Appellate Division of the Supreme Court of New York, Third Department
May 6, 1925
213 App. Div. 45 (N.Y. App. Div. 1925)

Opinion

May 6, 1925.

Appeal from Supreme Court of Franklin County.

George J. Moore, for the Village of Saranac Lake.

Bryant Lawrence [ Frederick H. Bryant of counsel], for both property owners.


These two proceedings were instituted by separate petitioners to obtain damages by reason of the change of grade in Park avenue in the village of Saranac Lake. The two cases were tried together and argued together and as a matter of convenience are decided in one opinion. The petitioner in case No. 1 was the owner of two houses and lots and in case No. 2 of three lots all abutting on the easterly side of said street. These claims were presented under section 159 of the Village Law and they are resisted by the village of Saranac Lake on the ground that the petitioners' claims were not filed within the statutory time, which, under said section, is sixty days "after such change of grade is effected."

CASE No. 1.

The appeal is from the order made at Special Term confirming the report of the referee appointed to take proof as to whether or not the petitioner was damaged; whether her claim was properly presented, and whether she was entitled to the appointment of commissioners to assess her damages. The above section provides: "If a village has exclusive control and jurisdiction of a street or bridge therein, it may change the grade thereof. If such change of grade shall injuriously affect any building or land adjacent thereto, or the use thereof, the change of grade, to the extent of the damage resulting therefrom, shall be deemed the taking of such adjacent property for a public use. A person claiming damages from such change of grade must present to the board of trustees a verified claim therefor within sixty days after such change of grade is effected."

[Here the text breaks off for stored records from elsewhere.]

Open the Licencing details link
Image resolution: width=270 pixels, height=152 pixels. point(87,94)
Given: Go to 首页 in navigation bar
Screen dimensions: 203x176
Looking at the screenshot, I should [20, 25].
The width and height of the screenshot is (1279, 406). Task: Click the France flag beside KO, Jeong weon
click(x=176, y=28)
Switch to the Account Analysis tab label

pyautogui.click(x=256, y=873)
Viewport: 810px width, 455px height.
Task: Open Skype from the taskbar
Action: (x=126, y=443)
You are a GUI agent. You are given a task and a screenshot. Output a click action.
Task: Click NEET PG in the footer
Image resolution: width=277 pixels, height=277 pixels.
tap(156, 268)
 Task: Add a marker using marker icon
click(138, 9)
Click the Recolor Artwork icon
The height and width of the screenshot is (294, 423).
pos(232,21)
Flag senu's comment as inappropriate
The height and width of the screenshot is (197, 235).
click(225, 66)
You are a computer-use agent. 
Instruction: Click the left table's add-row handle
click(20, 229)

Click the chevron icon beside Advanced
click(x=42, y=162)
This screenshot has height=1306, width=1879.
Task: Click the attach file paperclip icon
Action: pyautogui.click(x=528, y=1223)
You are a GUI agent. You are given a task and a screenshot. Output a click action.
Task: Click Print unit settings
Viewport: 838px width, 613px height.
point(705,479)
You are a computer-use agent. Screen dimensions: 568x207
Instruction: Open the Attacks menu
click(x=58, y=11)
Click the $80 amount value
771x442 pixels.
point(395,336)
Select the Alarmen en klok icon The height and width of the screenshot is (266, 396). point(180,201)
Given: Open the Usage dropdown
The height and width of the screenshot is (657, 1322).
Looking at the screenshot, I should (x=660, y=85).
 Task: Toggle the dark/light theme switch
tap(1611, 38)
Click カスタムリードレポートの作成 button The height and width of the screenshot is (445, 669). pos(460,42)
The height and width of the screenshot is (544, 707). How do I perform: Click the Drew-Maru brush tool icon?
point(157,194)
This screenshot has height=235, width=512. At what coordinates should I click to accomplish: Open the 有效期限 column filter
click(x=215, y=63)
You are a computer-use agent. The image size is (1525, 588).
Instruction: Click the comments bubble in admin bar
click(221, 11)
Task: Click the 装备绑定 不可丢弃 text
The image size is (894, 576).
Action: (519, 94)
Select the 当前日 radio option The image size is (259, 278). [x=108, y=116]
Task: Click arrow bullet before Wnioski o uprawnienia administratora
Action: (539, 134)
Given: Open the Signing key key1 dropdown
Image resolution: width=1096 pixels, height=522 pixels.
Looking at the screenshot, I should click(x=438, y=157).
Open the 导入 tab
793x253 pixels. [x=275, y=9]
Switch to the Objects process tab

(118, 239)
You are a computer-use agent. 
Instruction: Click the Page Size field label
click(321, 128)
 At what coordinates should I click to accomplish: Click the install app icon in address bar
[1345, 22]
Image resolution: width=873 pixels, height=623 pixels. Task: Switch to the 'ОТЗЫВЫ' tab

The only question to be determined under the language just quoted is, "When was such change of grade effected?" The only record evidence of any proceedings taken by the village board with reference to the change of grade is a resolution passed at a meeting of the board of trustees on June 20, 1922, which reads as follows:

"Resolved: That Park Avenue from the westerly terminus of the present macadam pavement westerly and northerly, to the northerly terminus of said Park Avenue, as now laid out, a distance of 1900 feet, be improved by the construction of macadam pavements. * * * That the total expense of said macadam pavements shall cost the sum of $24,000 including the expense of grading, curbing, storm sewers, catch basins, paving, engineer's fees and all contingencies." (It is assumed that other streets were included in the resolution.)

Pursuant to the provisions of this resolution a contract was entered into between the village board and the R.B. Kennedy Co., Inc., as contractors, by which the latter agreed to construct an asphalt pavement on said street according to plans and profile of the village engineer then on file in his office. The specifications attached provide for excavation, grading, construction of curbs, catch basins, storm sewers, etc. According to the testimony of the village engineer the work of these contractors was confined to the pavement lines and outside sufficiently to permit them to carry on the work. He also testified that they had nothing to do with the sidewalks. It does not appear that any other contract was made affecting the grade of this street or the construction of sidewalks or the grade of the land between the sidewalks and the curb. The street was fifty feet in width with a sidewalk on the easterly side within the street limits. Prior to any change of grade being made, the sidewalk in front of petitioner's premises was approximately two feet above the road level. In making the changes the roadbed was lowered about four feet in front of such premises so that the roadbed now is approximately six feet lower than the walk. The shoulders or embankment from the level of the sidewalk to the level of the macadam was left nearly perpendicular. The Kennedy Company cut down the grade, laid the pavement and curb, and fixed the catch basins. This was all done under the supervision of the village authorities. The Kennedy Company also filled in the driveway between the curb line and the sidewalk in front of petitioner's premises. The filling was ashes and crushed stone, dirt, etc., and was only temporary, and reached only from the curb to the west edge of the walk.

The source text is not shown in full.